In fact, this month, Foreign Affairs' very interesting article by the past Secretary of State Henry Kissinger, a prior person on this stage, appeared. In this piece, Kissinger says:

"In certain field—pattern recognition, big-data analysis, gaming—AI's capabilities already exceed those of humans. If its computational power continues to compound rapidly, AI may soon be able to optimize situations in which that are at least marginally different, and probably significantly different, from how humans would optimize them. But, at that point, will AI be able to explain, in a way that humans can understand, why its solutions are optimal?

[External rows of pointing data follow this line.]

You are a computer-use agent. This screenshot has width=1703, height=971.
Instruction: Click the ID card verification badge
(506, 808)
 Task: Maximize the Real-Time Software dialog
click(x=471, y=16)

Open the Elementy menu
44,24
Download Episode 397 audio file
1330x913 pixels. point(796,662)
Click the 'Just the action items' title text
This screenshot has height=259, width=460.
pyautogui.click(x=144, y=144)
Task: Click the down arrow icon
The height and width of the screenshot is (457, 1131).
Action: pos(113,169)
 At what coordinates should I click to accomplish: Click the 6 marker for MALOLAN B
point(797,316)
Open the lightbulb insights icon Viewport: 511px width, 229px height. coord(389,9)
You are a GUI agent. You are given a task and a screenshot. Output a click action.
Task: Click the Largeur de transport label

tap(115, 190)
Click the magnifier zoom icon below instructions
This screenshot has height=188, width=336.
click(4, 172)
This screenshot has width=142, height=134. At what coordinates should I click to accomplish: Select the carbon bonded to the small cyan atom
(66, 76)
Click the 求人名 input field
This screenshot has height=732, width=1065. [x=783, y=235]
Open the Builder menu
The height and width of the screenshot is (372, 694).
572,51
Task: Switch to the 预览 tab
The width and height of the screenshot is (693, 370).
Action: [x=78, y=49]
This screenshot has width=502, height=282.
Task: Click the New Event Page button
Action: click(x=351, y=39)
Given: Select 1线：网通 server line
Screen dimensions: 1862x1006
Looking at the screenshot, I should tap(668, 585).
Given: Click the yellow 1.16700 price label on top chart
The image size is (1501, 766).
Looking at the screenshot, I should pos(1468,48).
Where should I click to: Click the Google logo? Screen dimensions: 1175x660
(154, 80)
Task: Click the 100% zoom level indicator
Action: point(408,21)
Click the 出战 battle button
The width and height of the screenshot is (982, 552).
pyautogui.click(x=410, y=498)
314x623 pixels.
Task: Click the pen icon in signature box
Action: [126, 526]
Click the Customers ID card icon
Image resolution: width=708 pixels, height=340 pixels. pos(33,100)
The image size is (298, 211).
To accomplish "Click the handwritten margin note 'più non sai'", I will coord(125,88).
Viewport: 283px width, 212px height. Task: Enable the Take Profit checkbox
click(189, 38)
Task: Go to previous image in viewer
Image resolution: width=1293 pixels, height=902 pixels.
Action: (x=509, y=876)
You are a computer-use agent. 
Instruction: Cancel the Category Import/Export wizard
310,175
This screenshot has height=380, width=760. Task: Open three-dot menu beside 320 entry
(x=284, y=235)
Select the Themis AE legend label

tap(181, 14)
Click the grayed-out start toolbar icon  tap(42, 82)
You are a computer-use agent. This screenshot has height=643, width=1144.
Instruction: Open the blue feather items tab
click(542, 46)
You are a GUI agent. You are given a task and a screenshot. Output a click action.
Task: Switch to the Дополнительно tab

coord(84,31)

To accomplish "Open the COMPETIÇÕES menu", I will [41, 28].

Or will AI's decisionmaking surpass the explanatory powers of human language and reason?"

"Through all human history," Kissinger goes on,

"Civilizations have created ways to explain the world around them. In the Middle Ages, religion; in the Enlightenment, reason; in the 19th century, history; in the 20th century, ideology. The most difficult yet important question about the world we're headed is this: What will become of human consciousness (Kissinger asked) if its own explanatory power is surpassed by AI, and societies are no longer able to interpret the world they inhabit in terms that are meaningful to them?"

Kissinger's questions about meaning beautifully dovetail what Josh Cooper Ramo was also saying:

"Many of the technical choices we are about to make will be strikingly political. Who has access to what data? Where is the line between human choice and machine intelligence? Banal technical choices will reverberate, reverberate through the future with the same influence that the Bill of Rights and Magna Carta had. They persist long after they were written down."

So beauty or beast? Or maybe beauty and beast simultaneously. We are in a world of uncharted territory, a white water territory. One that requires virtuosity of us as individuals, and maybe, just maybe, a new kind of man-machine virtuosity. Virtuosity is an interesting word. It's about knowledge and skills, sure, but more than knowledge and skills. It's about the consummate knowledge plus the consummate skills. These provide the grounding of imaginative leaps that find fresh ways to use new techniques and the kinds of things you have learned from improvisation, from experimentation and innovation, that is necessary to work on the kinds of problems that Kissinger was referring to.

The implications of technology in our society are riding the wave of expanding our own humanness. Perhaps, perhaps, maybe now we can create an age of imagination where we can fuse, where we can fuse the arts, humanities, sciences, creating a new kind of alloy, a new kind of alloy having the properties that will differ significantly from each of their individual components. That is, of course, what an alloy does.

Anyway, thank you and please remember, we're counting on you to use skills and imagination to help unpack the complex public policy issues that surround us and possibly may even define us. Thank you.